The fact that the creator of Mardi Gras Massacre, Jack Weis, went on to direct a Melissa Etheridge special makes me happy to no end. Because it’s as far away as possible from this scuzzy, scummy and downright nasty addition to the world of the slasher.

While most slashers spend so much time naming their killer exciting names like the Phantom Killer, Madman Mars or Frank Zito, the killer here is just named John.

That said, he may as well have been named Fuad Ramses, because if Mardi Gras Massacre was any more like Blood Feast, it would have to film a TV playing that film.

John is searching the bars and strip clubs of New Orleans to find the most evil women possible so that he can take them home, tie them up on his Aztec altar, but on his metal mask, give them a massage and then rip out their hearts in a ritual to the goddess Coati. If the shot of the heart being sliced out looks the exact same every single time this happens, so much the better.

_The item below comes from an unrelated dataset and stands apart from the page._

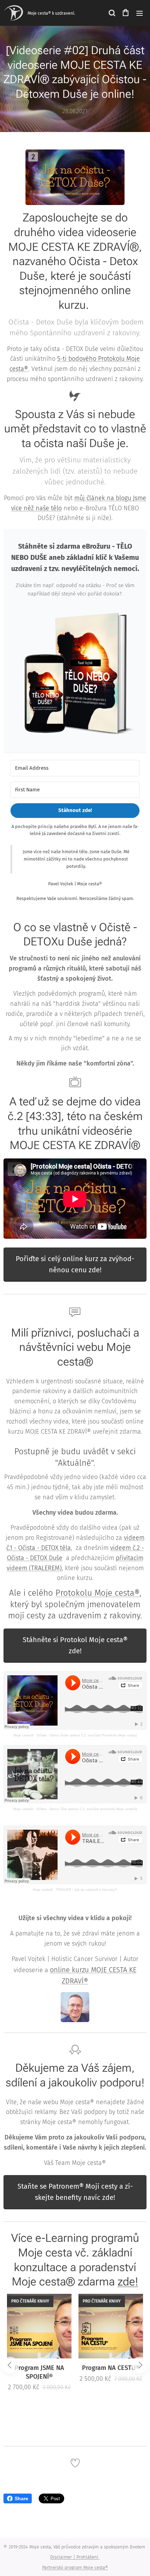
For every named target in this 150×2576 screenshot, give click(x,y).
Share (21, 2498)
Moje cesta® (23, 1735)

Sergeant Frank Abraham gets assigned to the case after the first girl, Shirley, is found on the train tracks with her organs missing. Along the way, he starts sleeping with one of the local girls, Sherry. Their romance is, well, it’s not really a romance as much as a bad cop sleeping with a bad girl with a heart of gold. Honestly, no one in this movie is all that morally sound, as we should see Frank as the hero and then there’s a scene where he slaps Sherry around. When they reunite at the end, it’s not really something that’s a call for celebration.

What does make this movie worth shouting about are the extended disco scenes that seem to go on forever. There’s an amazing one where several girls get into a dance floor skirmish that I watched several times in a row, shouting at the screen in pure joy. There’s also a montage where he cops are questioning suspects intercut with dancing, particularly a dancing street performer who answers all of the cops’ questions with some fancy steps.

Mardi Gras Massacre has everything a movie needed to make it in the slasher boom: an amazing poster, a great tag, lots of gore and nudity, an interesting title and a willingness to be reprehensible trash (that’s a compliment, I swear).

It’s no accident that it ended up as one of the original video nasties, a title that I’m certain it wore with no small amount of pride.